When R.A. Dalkey travels cheap, he thinks bigger than hostel dorms, overnight trains and pasta with tomato sauce for every meal. He’ll roll out his sleeping bag in Madrid’s red light district, nap on the streets of Monaco and furtively string up his hammock on Swiss farms. He’ll spontaneously teach English in Laos in exchange for rice. He’ll thumb rides anywhere from Timor to the Orange Free State. He’ll try smiling a lot, and see where it takes him. Most of the time it's somewhere good.

It doesn’t always go smoothly. Indonesian bush-fires chase him from his camp. His shoes freeze in Siberia. He gets head-butted by an Albanian villager. He’s shaken by earthquakes and terrified by witching-hour excavations in Andorran valleys. And, incompetent as ever with ropes, his hammock has a habit of falling down in the middle of the night – with him in it.

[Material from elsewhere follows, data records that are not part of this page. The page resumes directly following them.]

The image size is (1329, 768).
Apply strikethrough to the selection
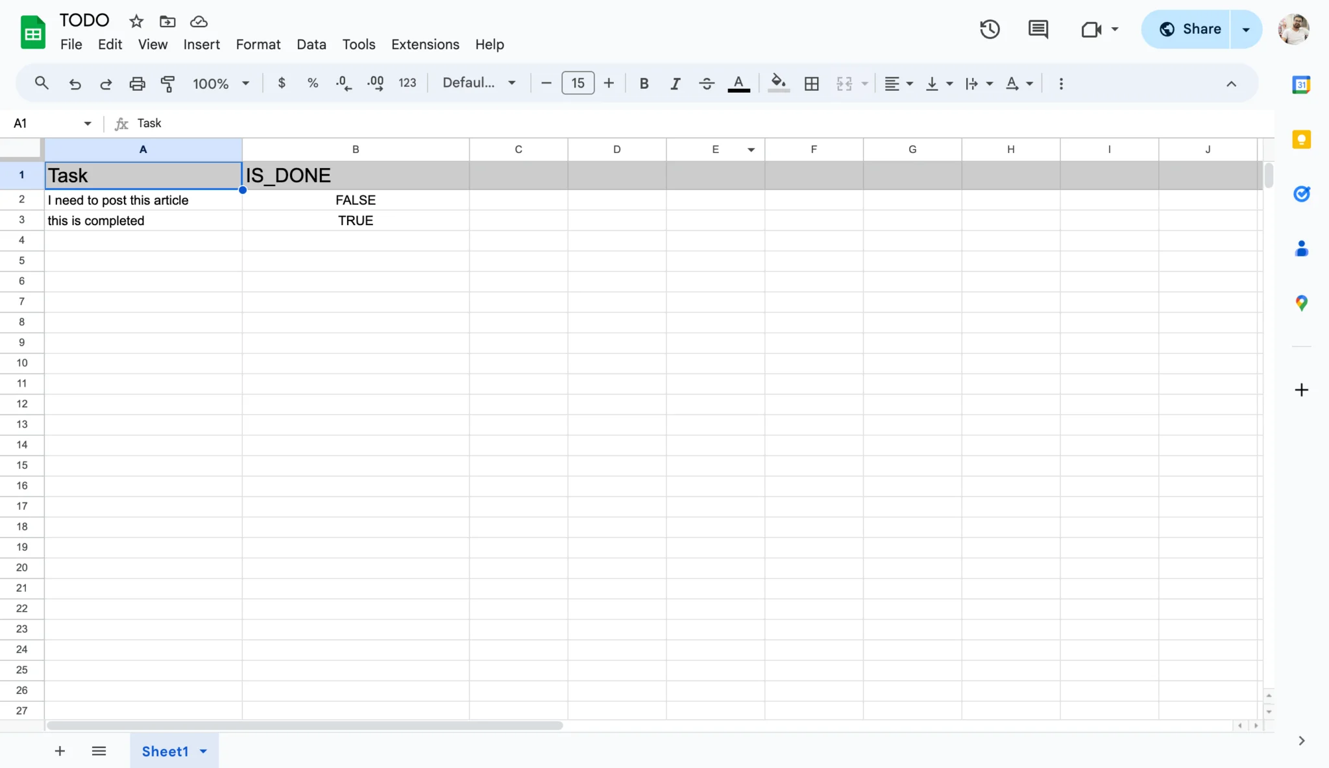(x=706, y=83)
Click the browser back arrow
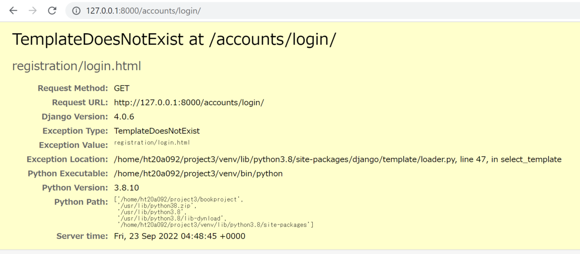 pos(13,11)
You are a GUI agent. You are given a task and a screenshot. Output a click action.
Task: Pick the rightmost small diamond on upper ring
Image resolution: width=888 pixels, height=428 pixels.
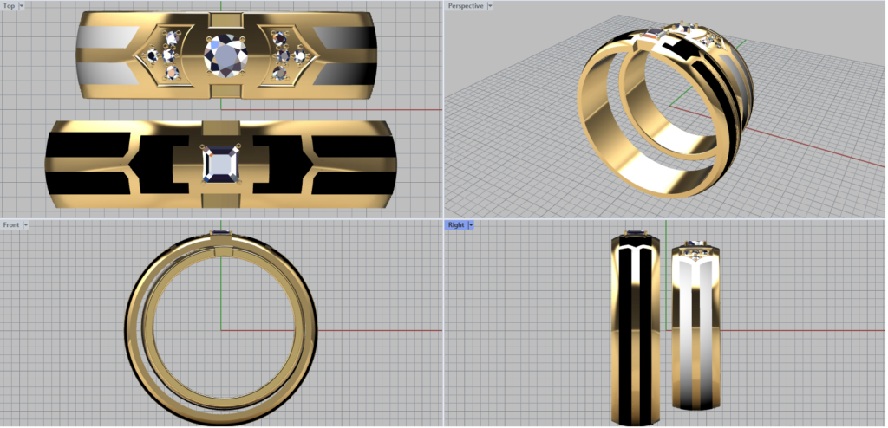[299, 56]
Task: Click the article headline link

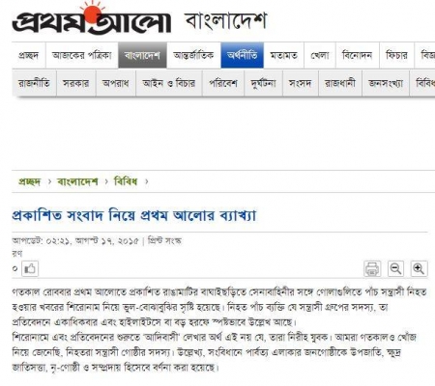Action: click(134, 215)

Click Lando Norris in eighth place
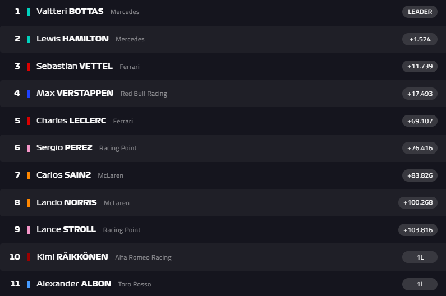pos(66,202)
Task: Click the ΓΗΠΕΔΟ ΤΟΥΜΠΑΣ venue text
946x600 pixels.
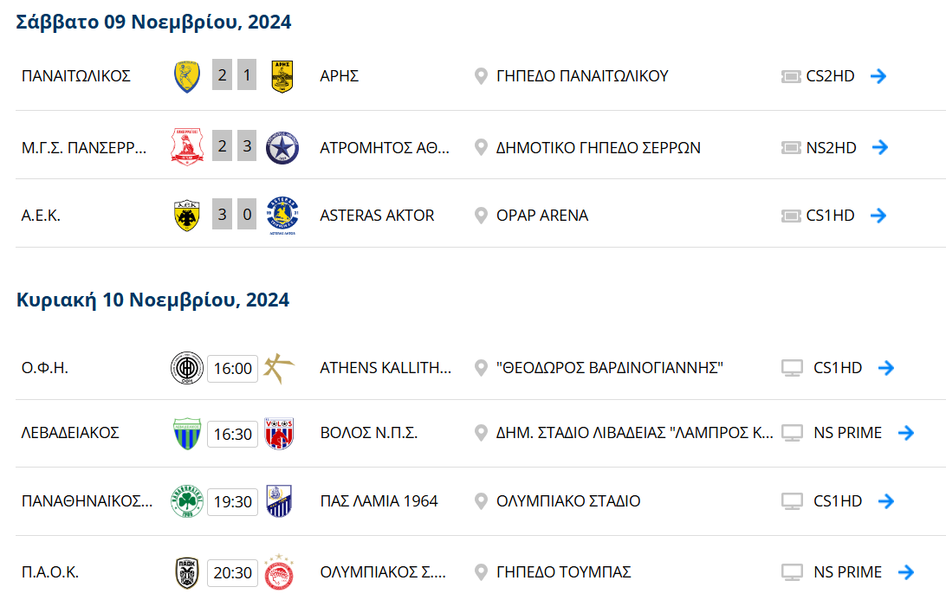Action: 563,572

Like that uncle with the rose-tinted specs and a grumpy anarchist student rolled into one, Dalkey shows there’s more than one way to see a world that steers us to play it safe…

Prologue

It felt as though somebody had shoved me into an industrial refrigerator, slammed the door and wished me a good night’s sleep. I tried every possible variation on the foetal position as I dealt with the situation. I curled my body as tight as I could on the relentlessly hard wooden shelf beneath the bar counter. But I had neither sleeping bag nor jumper, and nothing could stop the shaking.

The Highveld air just kept on getting colder. I’d felt its every downshift, from pleasant to cool to chilly to fresh to cold to hostile to freezing to Antarctic. Now it squeezed my bones like some slow-burning tool of torture. I ground my teeth just to stop them from chattering. I never knew Johannesburg could get like this on a summer’s night.

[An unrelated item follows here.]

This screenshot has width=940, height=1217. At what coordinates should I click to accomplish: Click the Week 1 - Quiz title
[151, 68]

Maybe this sleeping-outside thing hadn’t been such a good idea after all. 

But then, I was one dumb student.

This was my first experience of laying down my head out of doors, at least beyond the confines of a family garden or supervised, socially-approved campsite. My virgin stab at devil-may-care rough camping. And I was learning things the hard way already. Lesson number one? No matter how blazing yesterday was; and no matter how murderously roasting tomorrow’s temperature will be, you always need a jacket at three-thirty in the morning. At minimum.

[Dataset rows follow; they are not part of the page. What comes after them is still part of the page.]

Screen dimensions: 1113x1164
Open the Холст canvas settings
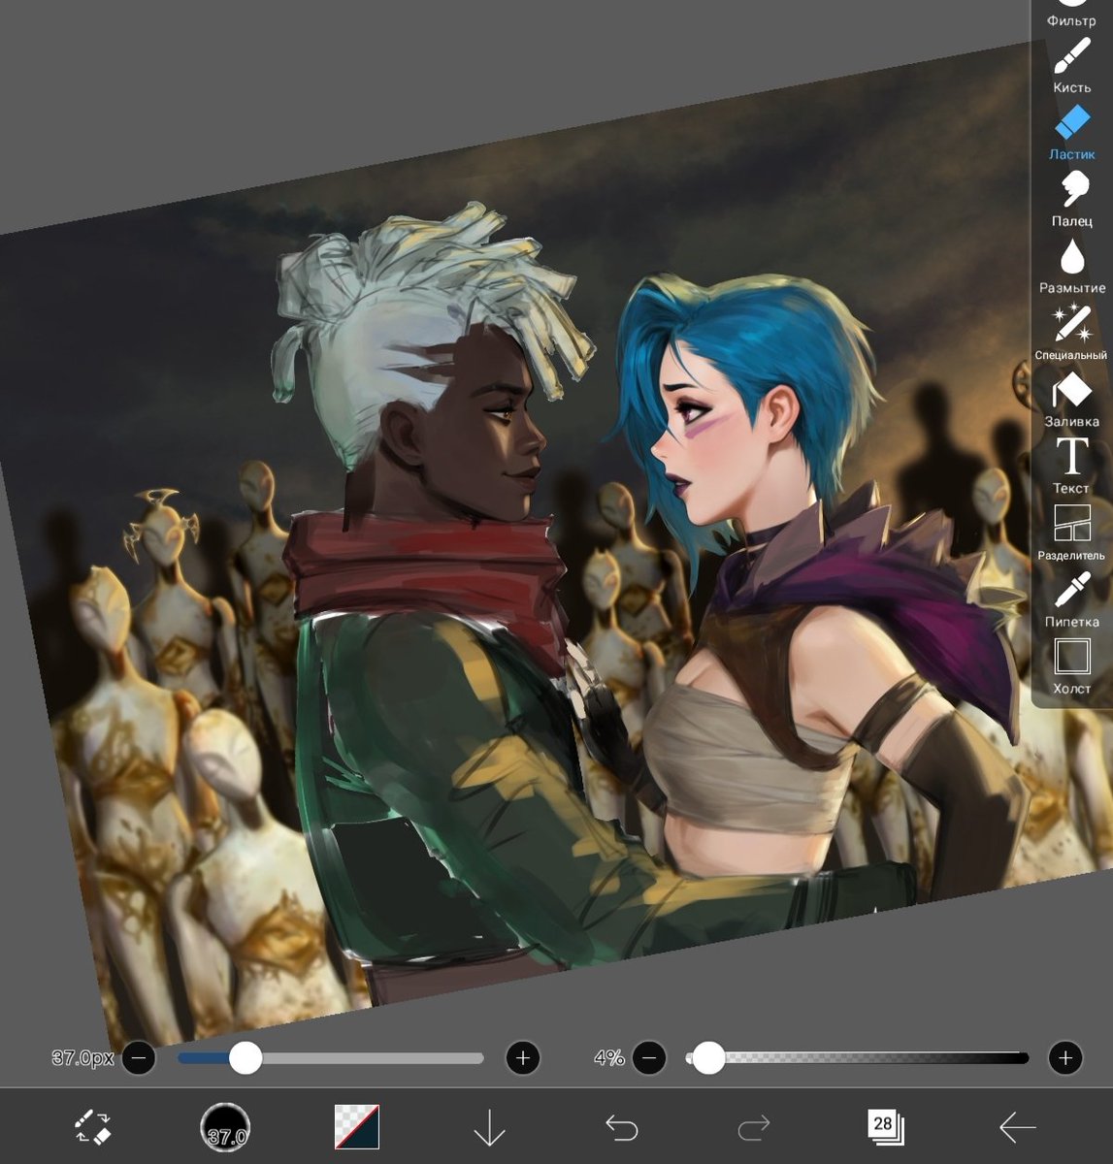click(1069, 662)
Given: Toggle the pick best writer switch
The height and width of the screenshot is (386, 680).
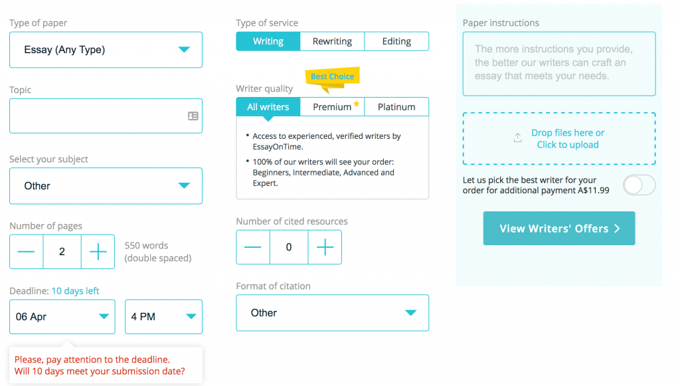Looking at the screenshot, I should 639,185.
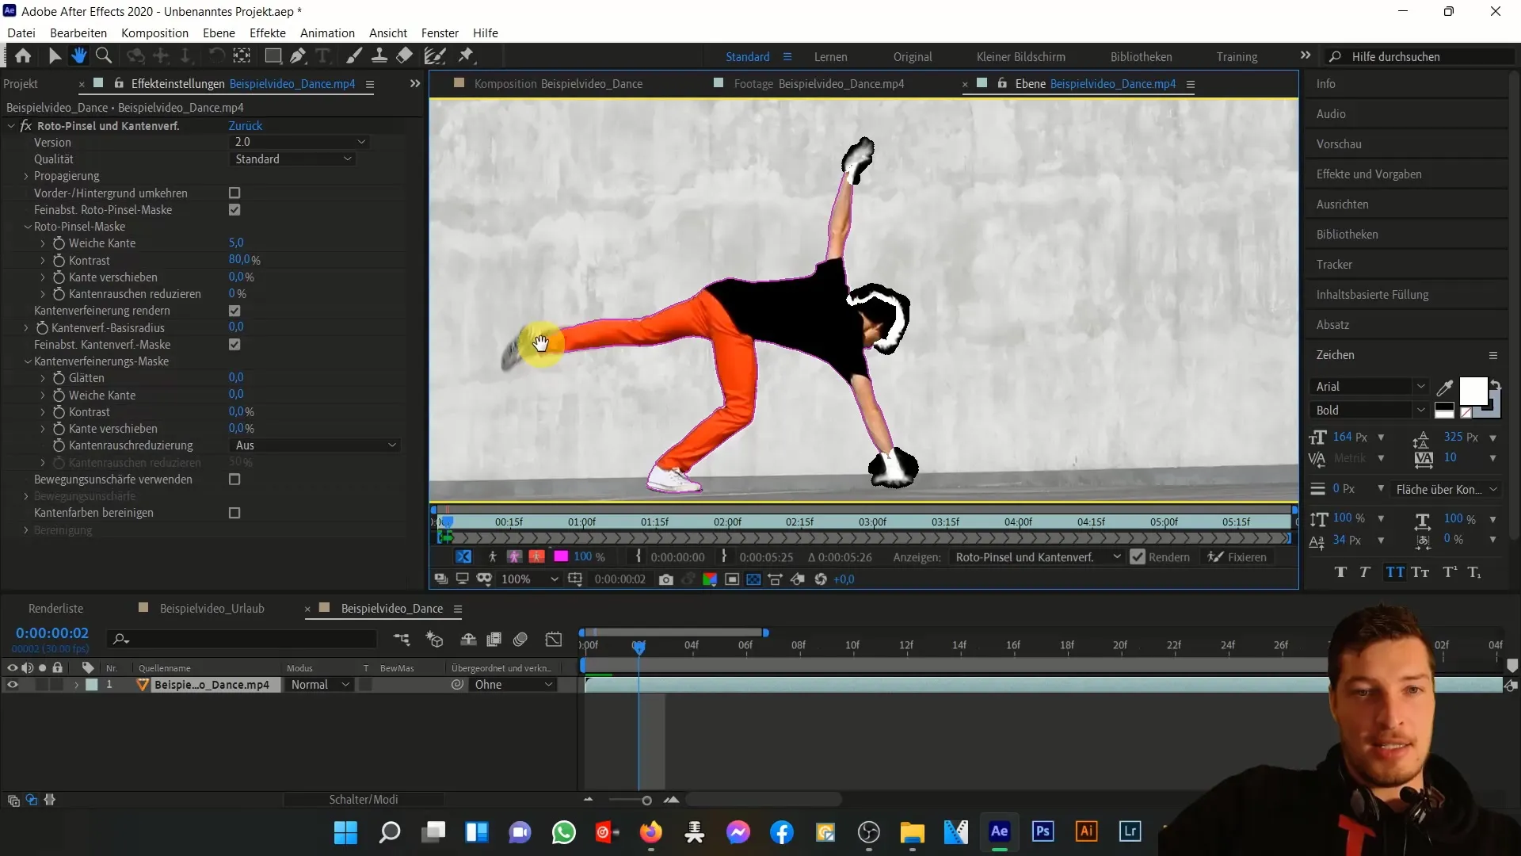Drag the Weiche Kante value slider
Image resolution: width=1521 pixels, height=856 pixels.
click(235, 243)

I squeezed my hands between my thighs, hoping that I could tap into a limitless supply of warmth from the one spot that seemed immune to the polar temperature, and send it over to some of the places currently in dire need of a boost. For that desperate plan to work, I probably needed certain laws of thermodynamics to put themselves on hold for my benefit. I prayed they might see my plight and take pity.

Needless to say, science proved unwilling to bend to my fervent importunes that night. Not only was I one thick first-year student, but I was a thick first-year journalism student. Physics had never been my forte.   

But that was no excuse for my situation. I’d always had a good grasp of geography, you see. I knew quite well enough that Johannesburg lay far inland, where temperatures are inclined to swing from one extreme to the other. And that it was perched at the sort of sky-scraping altitude – 1753 metres above sea level to be precise – that made visitors to this part of South Africa (coastal types like me, for example) gasp and wheeze at the slightest exertion. I could have figured out that its towering elevation probably wasn’t going make things toasty in the dead of night either. But, perhaps consumed by the bravery medals that would surely come my way if I survived a night as a hobo in murderous, violent ‘Joburg’, I had chosen to ignore these important truths as I gaily made up my mind to do this sleepout.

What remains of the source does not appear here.